***** Brano citato

Il fautore di questo nuovo modello di reclutamento del personale docente – differenziato tra precari e assunti a tempo indeterminato – è Mario Pittoni, responsabile Federale Istruzione della Lega Nord.

La Tecnica della Scuola lo ha intervistato, proprio per comprendere meglio i motivi di una proposta così radicale e innovativa. Che la Lega Nord promette di trasformare in legge, qualora gli italiani le permetteno di tornare al Governo con l’avvio della prossima legislatura (forse già a seguito di elezioni politiche da attuare all’inizio dell’estate).

 

Pittoni, perché insistete tanto sui concorsi e sulle assunzioni solo regionali?

**********
***** Materiale fornito

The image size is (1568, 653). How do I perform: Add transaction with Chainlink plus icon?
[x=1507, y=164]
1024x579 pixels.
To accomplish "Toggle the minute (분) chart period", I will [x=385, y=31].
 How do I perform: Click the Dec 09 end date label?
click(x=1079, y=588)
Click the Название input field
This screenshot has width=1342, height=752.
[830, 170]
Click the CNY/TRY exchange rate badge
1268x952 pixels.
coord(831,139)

**********

Compiti da svolgere:
**a.** Come si traduce in inglese questa frase del brano sul reclutamento dei docenti: «Il fautore di questo nuovo modello di reclutamento del personale docente – differenziato tra precari e assunti a tempo indeterminato – è Mario Pittoni, responsabile Federale Istruzione della Lega Nord.»?
**b.** Scrivi il seguito del brano sul reclutamento dei docenti, partendo subito dopo la domanda rivolta a Pittoni.
Le voci non servono per svolgere l'esercizio.

Soluzioni:
**a.** The proponent of this new model for recruiting teaching staff – differentiated between temporary teachers and those hired on a permanent basis – is Mario Pittoni, federal head of education for the Lega Nord.

**b.**
Perché va affrontato alla radice il problema della discontinuità didattica, spesso all’origine del fallimento scolastico dei nostri ragazzi (uno scandalo ormai di proporzioni bibliche, tanto da arrivare a occupare due intere pagine del Corriere della Sera), prendendo atto che gli stipendi attuali non consentono più di gestire trasferte di centinaia di chilometri da dove si hanno affetti e interessi. Non a caso la scorsa legislatura la nostra proposta ha raccolto interessanti aperture delle parti sociali e, in particolare, la disponibilità all’approfondimento dei vertici di Cisl, Uil, Snals e Gilda. Solo la Cgil non si è espressa.

 

Siete sicuri che questo modello rispetti le norme costituzionali sui concorsi pubblici nazionali?

Prima del disegno di legge che abbiamo depositato nel 2010, tutti i progetti si arenavano sul riferimento alla residenza: qualcuno poteva essere tentato di porre il dubbio di costituzionalità. L’abbiamo allora sostituita con il “domicilio professionale” di ispirazione europea, che è indipendente dalla residenza. Si può infatti eleggere nella regione preferita in assoluta libertà e rappresenta pur sempre una scelta di vita.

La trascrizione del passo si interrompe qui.